WHAT YOU HAVE TO DO: Set out each line of the rows below as a Markdown table with the columns Line and Text, putting a running line number in Line and the line itself in Text. Leave out blank lines.
════════════════
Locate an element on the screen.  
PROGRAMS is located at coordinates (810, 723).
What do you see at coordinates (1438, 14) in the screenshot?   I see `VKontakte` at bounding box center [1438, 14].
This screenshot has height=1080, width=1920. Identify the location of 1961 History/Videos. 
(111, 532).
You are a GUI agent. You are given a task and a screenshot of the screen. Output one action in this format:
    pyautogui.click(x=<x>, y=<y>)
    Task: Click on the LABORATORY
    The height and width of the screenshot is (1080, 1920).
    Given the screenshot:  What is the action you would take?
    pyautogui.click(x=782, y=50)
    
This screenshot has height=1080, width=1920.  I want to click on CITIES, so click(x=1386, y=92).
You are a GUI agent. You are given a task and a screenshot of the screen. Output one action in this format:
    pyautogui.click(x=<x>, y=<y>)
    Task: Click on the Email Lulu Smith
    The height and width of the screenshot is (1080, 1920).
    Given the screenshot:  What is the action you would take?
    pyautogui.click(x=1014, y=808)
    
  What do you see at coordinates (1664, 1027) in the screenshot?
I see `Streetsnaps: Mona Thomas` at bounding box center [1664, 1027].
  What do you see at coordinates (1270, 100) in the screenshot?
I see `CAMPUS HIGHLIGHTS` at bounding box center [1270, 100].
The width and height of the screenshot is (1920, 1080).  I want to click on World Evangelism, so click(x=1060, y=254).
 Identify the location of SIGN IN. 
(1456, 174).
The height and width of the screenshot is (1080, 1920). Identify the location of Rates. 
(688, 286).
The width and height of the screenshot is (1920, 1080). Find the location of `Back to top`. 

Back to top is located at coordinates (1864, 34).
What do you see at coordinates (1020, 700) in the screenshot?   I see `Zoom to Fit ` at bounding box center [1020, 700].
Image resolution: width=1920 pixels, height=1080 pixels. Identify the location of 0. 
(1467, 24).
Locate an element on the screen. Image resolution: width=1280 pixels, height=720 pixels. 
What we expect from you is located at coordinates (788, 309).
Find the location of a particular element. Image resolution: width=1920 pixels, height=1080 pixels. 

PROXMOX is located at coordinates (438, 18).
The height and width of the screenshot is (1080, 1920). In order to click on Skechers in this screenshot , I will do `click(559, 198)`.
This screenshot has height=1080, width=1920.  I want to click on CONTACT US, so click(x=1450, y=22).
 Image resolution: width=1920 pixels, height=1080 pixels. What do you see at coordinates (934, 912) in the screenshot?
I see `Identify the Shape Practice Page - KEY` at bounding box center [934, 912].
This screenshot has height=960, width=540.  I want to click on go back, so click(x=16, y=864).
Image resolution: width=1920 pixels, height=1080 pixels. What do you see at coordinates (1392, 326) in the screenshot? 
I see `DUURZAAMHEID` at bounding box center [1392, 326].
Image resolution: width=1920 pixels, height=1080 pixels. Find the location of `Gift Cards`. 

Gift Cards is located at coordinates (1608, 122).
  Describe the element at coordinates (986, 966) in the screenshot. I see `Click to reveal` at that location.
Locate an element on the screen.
════════════════
REPLY:
| Line | Text |
|---|---|
| 1 | Locate an element on the screen.   |
| 2 | PROGRAMS is located at coordinates (810, 723). |
| 3 | What do you see at coordinates (1438, 14) in the screenshot?   I see `VKontakte` at bounding box center [1438, 14]. |
| 4 | This screenshot has height=1080, width=1920. Identify the location of 1961 History/Videos.  |
| 5 | (111, 532). |
| 6 | You are a GUI agent. You are given a task and a screenshot of the screen. Output one action in this format: |
| 7 |     pyautogui.click(x=<x>, y=<y>) |
| 8 |     Task: Click on the LABORATORY |
| 9 |     The height and width of the screenshot is (1080, 1920). |
| 10 |     Given the screenshot:  What is the action you would take? |
| 11 |     pyautogui.click(x=782, y=50) |
| 12 | This screenshot has height=1080, width=1920.  I want to click on CITIES, so click(x=1386, y=92). |
| 13 | You are a GUI agent. You are given a task and a screenshot of the screen. Output one action in this format: |
| 14 |     pyautogui.click(x=<x>, y=<y>) |
| 15 |     Task: Click on the Email Lulu Smith |
| 16 |     The height and width of the screenshot is (1080, 1920). |
| 17 |     Given the screenshot:  What is the action you would take? |
| 18 |     pyautogui.click(x=1014, y=808) |
| 19 |   What do you see at coordinates (1664, 1027) in the screenshot? |
| 20 | I see `Streetsnaps: Mona Thomas` at bounding box center [1664, 1027]. |
| 21 |   What do you see at coordinates (1270, 100) in the screenshot? |
| 22 | I see `CAMPUS HIGHLIGHTS` at bounding box center [1270, 100]. |
| 23 | The width and height of the screenshot is (1920, 1080).  I want to click on World Evangelism, so click(x=1060, y=254). |
| 24 |  Identify the location of SIGN IN.  |
| 25 | (1456, 174). |
| 26 | The height and width of the screenshot is (1080, 1920). Identify the location of Rates.  |
| 27 | (688, 286). |
| 28 | The width and height of the screenshot is (1920, 1080). Find the location of `Back to top`.  |
| 29 | Back to top is located at coordinates (1864, 34). |
| 30 | What do you see at coordinates (1020, 700) in the screenshot?   I see `Zoom to Fit ` at bounding box center [1020, 700]. |
| 31 | Image resolution: width=1920 pixels, height=1080 pixels. Identify the location of 0.  |
| 32 | (1467, 24). |
| 33 | Locate an element on the screen. Image resolution: width=1280 pixels, height=720 pixels.  |
| 34 | What we expect from you is located at coordinates (788, 309). |
| 35 | Find the location of a particular element. Image resolution: width=1920 pixels, height=1080 pixels.  |
| 36 | PROXMOX is located at coordinates (438, 18). |
| 37 | The height and width of the screenshot is (1080, 1920). In order to click on Skechers in this screenshot , I will do `click(559, 198)`. |
| 38 | This screenshot has height=1080, width=1920.  I want to click on CONTACT US, so click(x=1450, y=22). |
| 39 |  Image resolution: width=1920 pixels, height=1080 pixels. What do you see at coordinates (934, 912) in the screenshot? |
| 40 | I see `Identify the Shape Practice Page - KEY` at bounding box center [934, 912]. |
| 41 | This screenshot has height=960, width=540.  I want to click on go back, so click(x=16, y=864). |
| 42 | Image resolution: width=1920 pixels, height=1080 pixels. What do you see at coordinates (1392, 326) in the screenshot?  |
| 43 | I see `DUURZAAMHEID` at bounding box center [1392, 326]. |
| 44 | Image resolution: width=1920 pixels, height=1080 pixels. Find the location of `Gift Cards`.  |
| 45 | Gift Cards is located at coordinates (1608, 122). |
| 46 |   Describe the element at coordinates (986, 966) in the screenshot. I see `Click to reveal` at that location. |
| 47 | Locate an element on the screen. |